My attempt was to use the comparison test, but I'm stuck at finding the behaviour of $\displaystyle \prod_1^n k^k$ as $n$ goes to infinity. Thanks in advance.
On
By Cesaro-Stolz theorem, we have that $$\lim_{n\to\infty}\frac{1}{n^2 \log(n)}\sum_{k=1}^{n} k\log(k)=\frac{1}{2}$$ and then we see that for $n$ large, we have that $$\frac{1}{n^2}\sum_{k=1}^{n} k\log(k)\approx\frac{\log(n)}{2}\Rightarrow \frac{-4}{n^2}\sum_{k=1}^{n} k\log(k)\approx -2\log(n)$$and thus $$\left(\prod_{k=1}^{n}k^k\right)^{\!-\frac{4}{n^2}}\approx \frac{1}{n^2}$$ whence we conclude the series converges.
Q.E.D. (an elementary way , without integrals)

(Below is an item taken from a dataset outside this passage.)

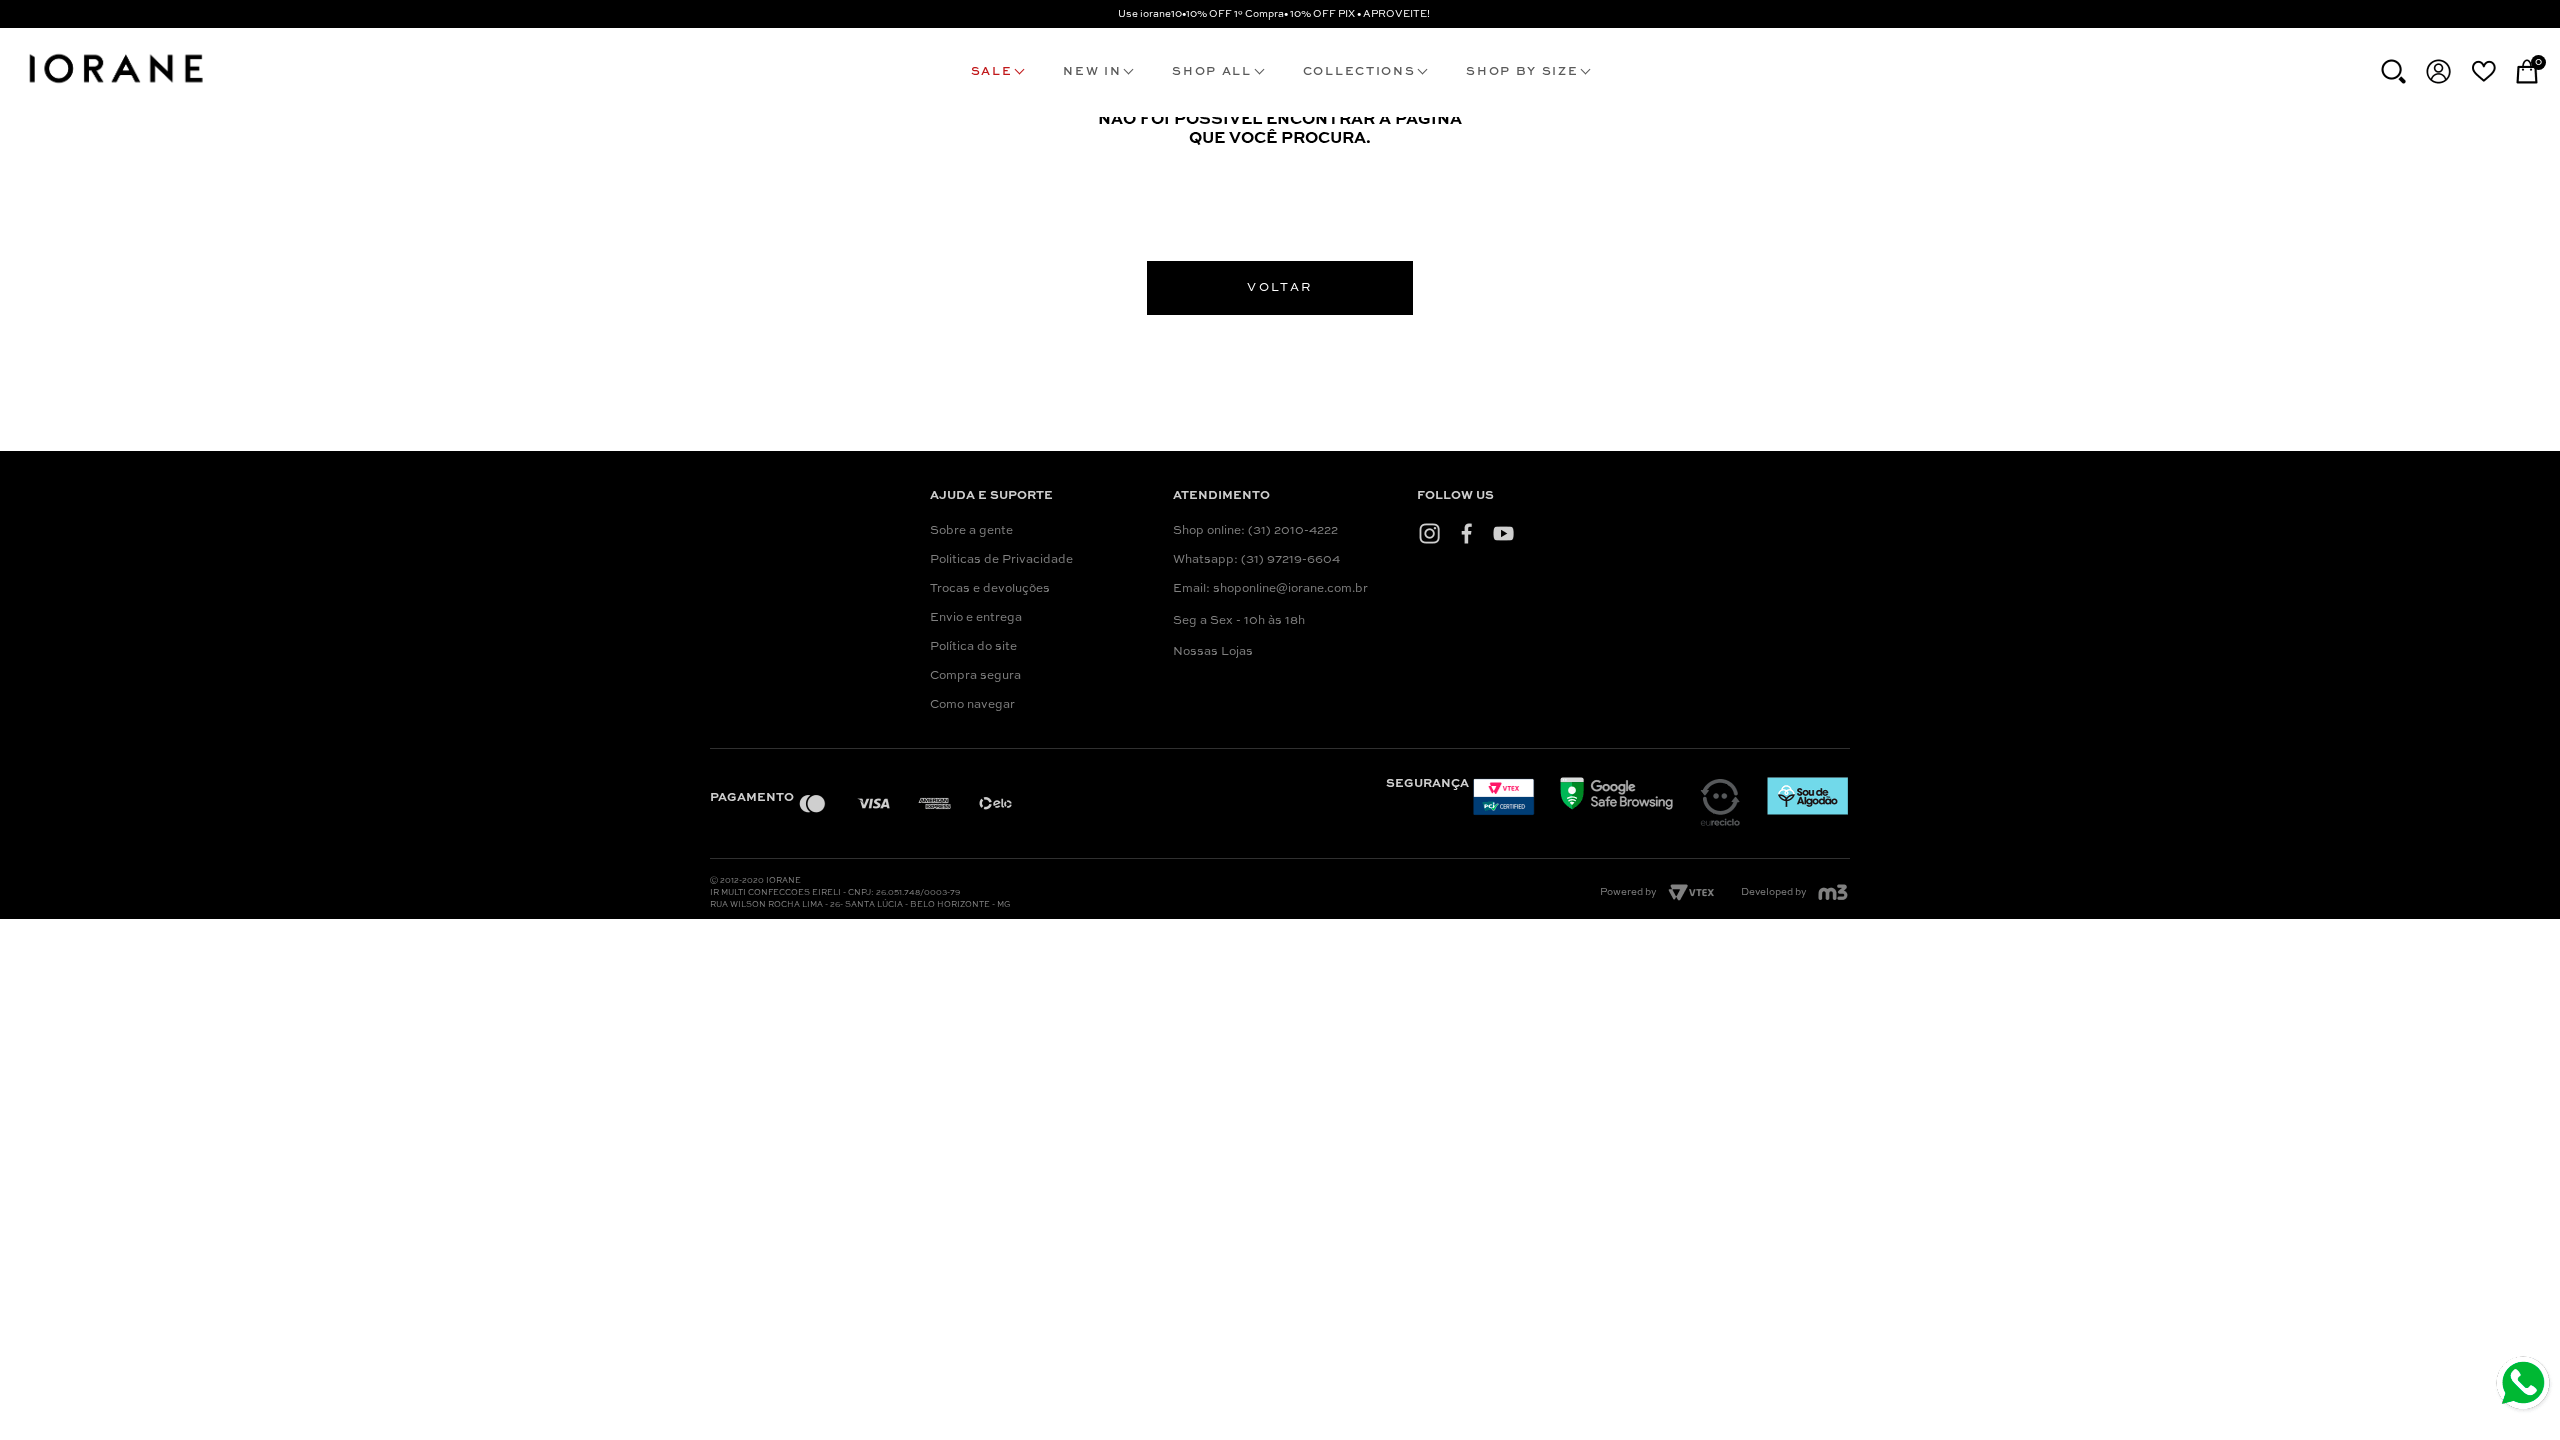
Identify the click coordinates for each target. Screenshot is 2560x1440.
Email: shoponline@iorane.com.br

Here is an elementary approach, without using the Glaisher-Kinkelin constant. Observe that $$ \ln \left(\left(\prod_{k=1}^{n}k^k\right)^{\!-\frac{4}{n^2}}\right)= -\frac{4}{n^2} \sum_{k=1}^{n}k\ln k. $$ Let $k\geq 1$ and let $x \in [k,k+1]$. Since $\displaystyle x \rightarrow x\ln x$ is an increasing function, you may write $$ k\ln k \leq x\ln x \leq (k+1)\ln (k+1), $$ integrating $$ \int_k^{k+1} k\ln k \:dx \leq \int_k^{k+1}x\ln x \:dx \leq \int_k^{k+1}(k+1)\ln (k+1) \:dx $$ equivalently, $$ \int_{k-1}^{k}x\ln x \:dx \leq k\ln k \leq \int_k^{k+1}x\ln x \:dx $$ then summing from $k=1$ to $n$, $n\geq1$, you get $$ \int_{0}^{n}x\ln x \:dx \leq \sum_{k=1}^{n}k\ln k \leq \int_1^{n+1}x\ln x \:dx. $$
As $n$ tends to $+\infty$, you readily have $$ \begin{align} & \int_{0}^{n}x\ln x \:dx = -\frac{n^2}{4} \left(1+ \ln \frac{1}{n^2}\right),\\ & \int_{1}^{n+1}x\ln x \:dx = -\frac{n^2}{4} \left(1+ \ln \frac{1}{n^2}\right)+\mathcal{O}{(n \ln n)}, \end{align} $$ giving $$ 1+ \ln \frac{1}{n^2}-\mathcal{O}{\left(\frac{\ln n}{n}\right)} \leq -\frac{4}{n^2} \sum_{k=1}^{n}k\ln k \leq 1+ \ln \frac{1}{n^2} $$ thus, by exponentiation, $$ \left(\prod_{k=1}^{n}k^k\right)^{\!-\frac{4}{n^2}} \sim \frac{e}{n^2}, \quad n \rightarrow \infty, $$ and the given series is convergent.